I used to be a serial monogamist, but I think I've pretty much recovered. I feel weird about not being one anymore sometimes, but I try to squelch it when I do.
Serial monogamy is when you enter into one monogamous relationship, break it off, and then enter into another monogamous relationship - lather, rinse, repeat. It's basically the default dating style of the western hemisphere. Most people are so heavily immersed in it that they don't actually think about it, anymore than they think about which side of the road they drive on. It just gets filed under The Way Things Are Done, and that's all there is to it.

The problem with the serially monogamous lifestyle is that it makes it incredibly difficult to really look at your partners with open eyes. By committing yourself to that one person and that one person alone - even if only for the time being - at the start of a relationship, you make it very hard to separate the person themselves from the role that the person is occupying, or that you want them to occupy. A tremendous number of important needs - emotional, sexual, and social - are personified in your monogamous significant other. And not only is it difficult to separate the person from the role when things seem good, when things seem bad, it's basically impossible to separate your fear of losing the person from your fear of not having an SO, and/or your fears of not fulfilling any eventual goals you may have of marriage / children / never having to worry about dating again / etc.

This is why people struggle for months or years to stay in a relationship with somebody that in all honesty, they don't even like. And when the inevitable breakup finally happens, they can't spend enough time gushing venom about their ex. They felt all the same venom DURING the relationship too, but refused to acknowledge or do anything with it because they were really trying to relate to the role, not to the person they'd (inappropriately) placed in it. But once the person was no longer occupying the role, there was nothing protecting them from all the anger and dislike that had built up, unacknowledged or at least un-dealt-with, for all that time.

Ick.

People who aren't serially monogamous, and who don't commit to monogamy very nearly as soon as they become involved with someone else, generally get labeled "dogs" if they're men, or "sluts" or "easy" if they're women. Sometimes that's fair - there are certainly plenty of dogs, and plenty of sluts, in the world. What isn't fair is to assume that if you aren't serially monogamous, you must therefore be a dog or a slut.

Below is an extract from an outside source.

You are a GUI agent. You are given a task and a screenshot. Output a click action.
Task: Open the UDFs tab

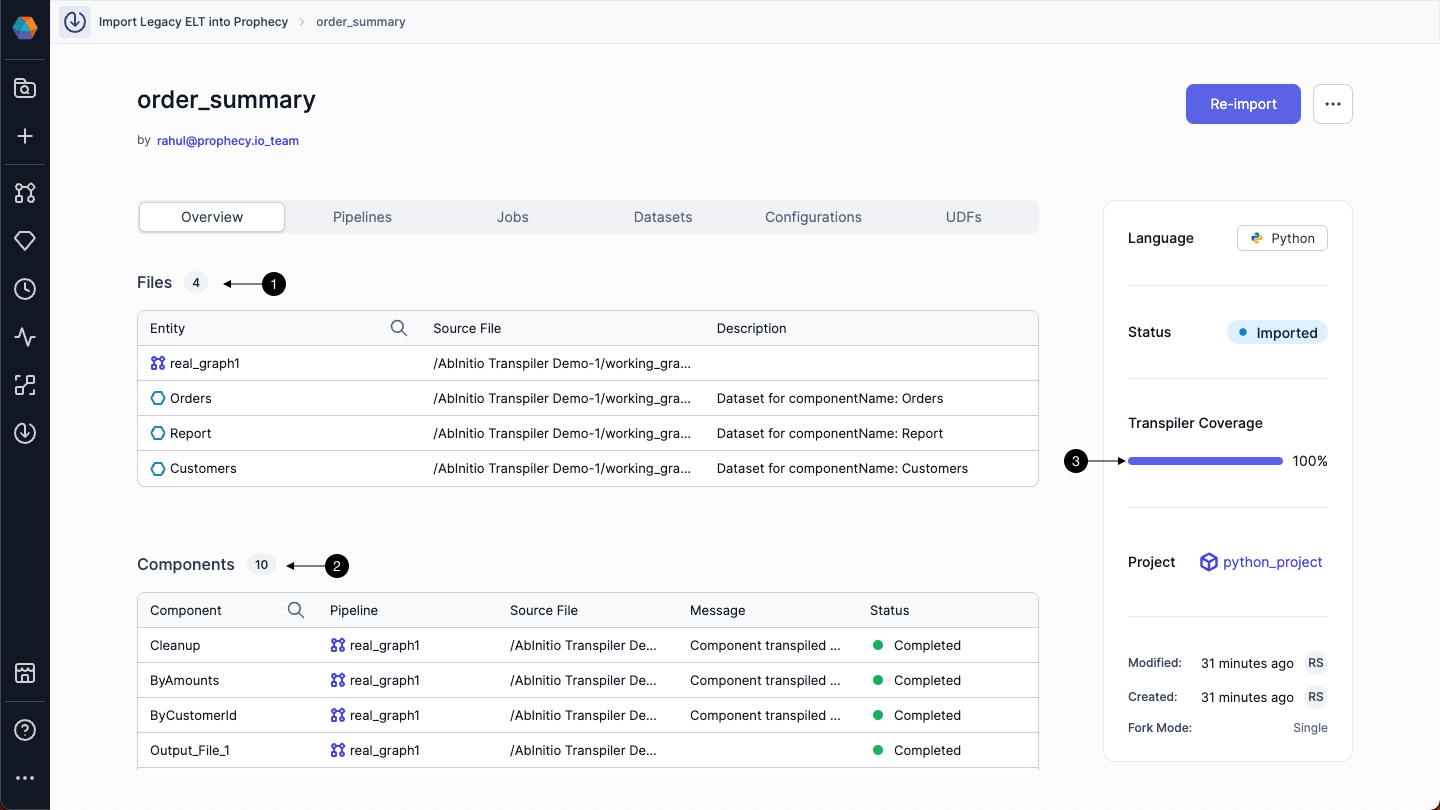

In a way, I rather like the word player*. It has some unfortunate connotations - that if you associate with a "player", you got "played", et cetera. But, basically, that's what the first stage of any relationship really should be... play. You should be having fun and finding out what the other person is like... and you shouldn't be weighing yourself down with a whole bunch of assumptions about them and what role they're going to play in your life, and making your overall happiness dependent on them. So a "player" could just be someone who is still at a stage of "play" - they're not looking to lie to anyone about anything, or "break anyone's heart", or what have you; they're just enjoying life and learning - about themselves and about others.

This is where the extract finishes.